The next Hiccups single I'm releasing will actually be "Pop, the Dress!", which is essentially Liza expressing her excitement for all the dresses she will be able to create out of thin air, now that she's moved into a new place with Shiloh. Simultaneously, Shiloh is thrilled to have a studio with more space and promise, that will give him the ability to let his music soar. Little do they know that the invisible foe of Shiloh's OCD, the ego-dystonic ghost within, will do everything it can to tear them down and spoil their dreams.
Speaking of other projects, I will also be releasing a song called "Sunny with a Chance of Bubbles" with my children's music business, Sunny Songsters, that coincidently, also ends with Trista Olivas singing "POP!". This was not my intention in the least. Two literal pop songs! I thought, in retrospect, this could be a good marketing tactic. "Slanted" will be next!

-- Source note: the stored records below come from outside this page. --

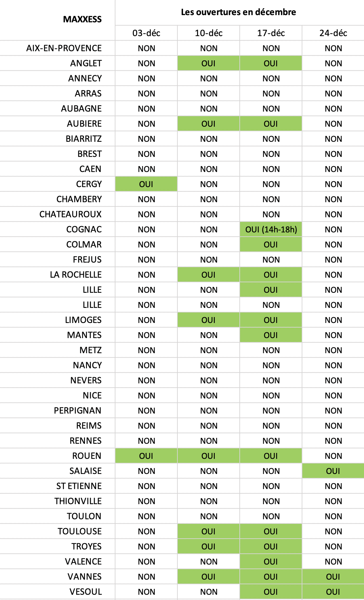This screenshot has height=600, width=364.
Task: Select the 03-déc column header
Action: pyautogui.click(x=146, y=33)
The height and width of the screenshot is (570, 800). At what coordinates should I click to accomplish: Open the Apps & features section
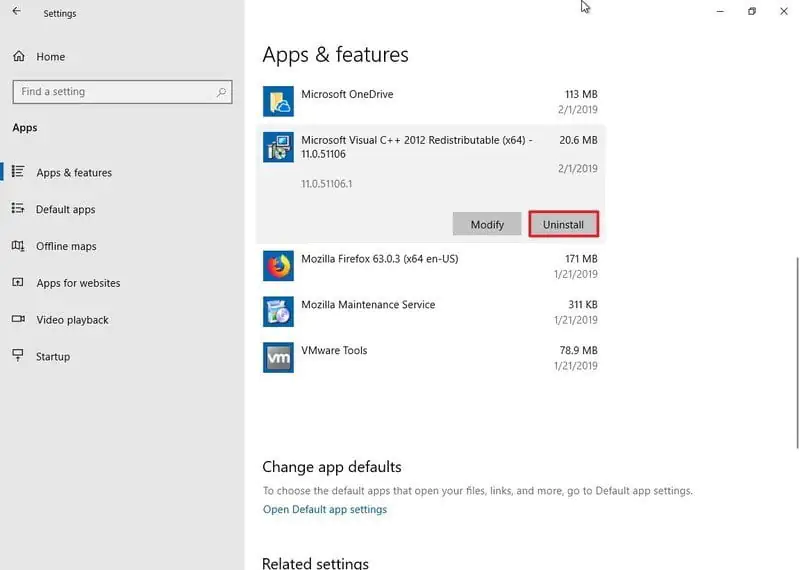click(74, 173)
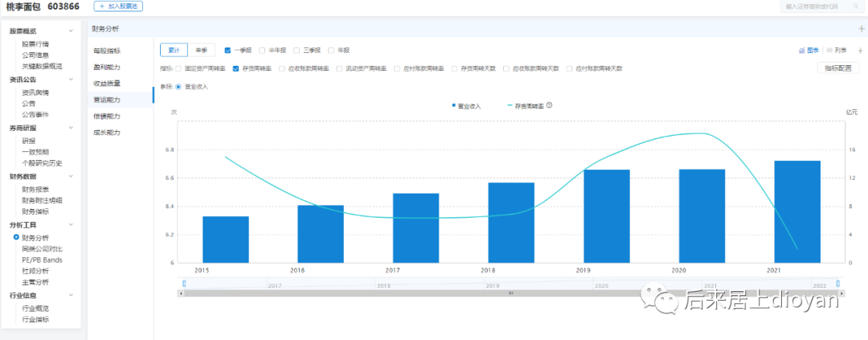Click the horizontal timeline scrollbar below chart
Image resolution: width=868 pixels, height=340 pixels.
point(510,293)
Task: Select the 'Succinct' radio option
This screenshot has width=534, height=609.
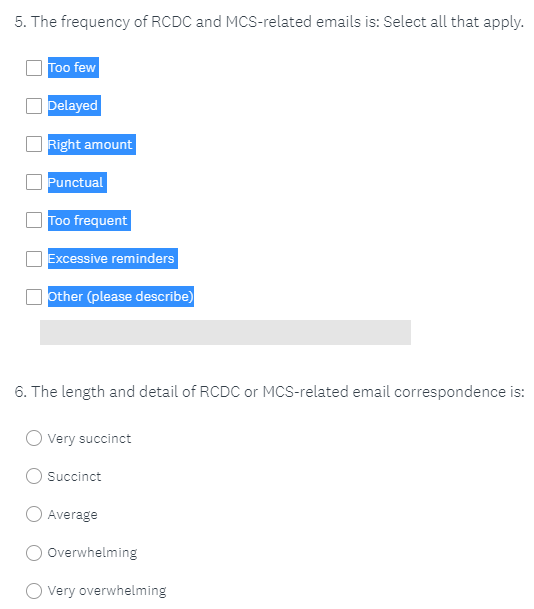Action: pyautogui.click(x=34, y=476)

Since it is a late, I'm exhausted, and my single release solo show at Spit&Vigor's Tiny Baby Blackbox Theater in Brooklyn is quickly approaching, I will end this post with a quick little piece of positivity. This goes out to anyone who has faced severe chronic anxiety, especially when it comes to relationships, but obviously these words are aimed at the general population of intense, spiraling worriers:
ROCD is a terrible affliction, but if you face it, day by day, little by little, with intentional, healthy, exposure response prevention techniques, you can actually develop a kind of super power against adversity. Your skin will know how to thicken when facing uncomfortable uncertainty in a way that the so-called "normal", neurotypical folk aren't forced to learn how to do. Keep that in the back of your hiccuping mind.
Stay safe out there and remember you are NOT ALONE.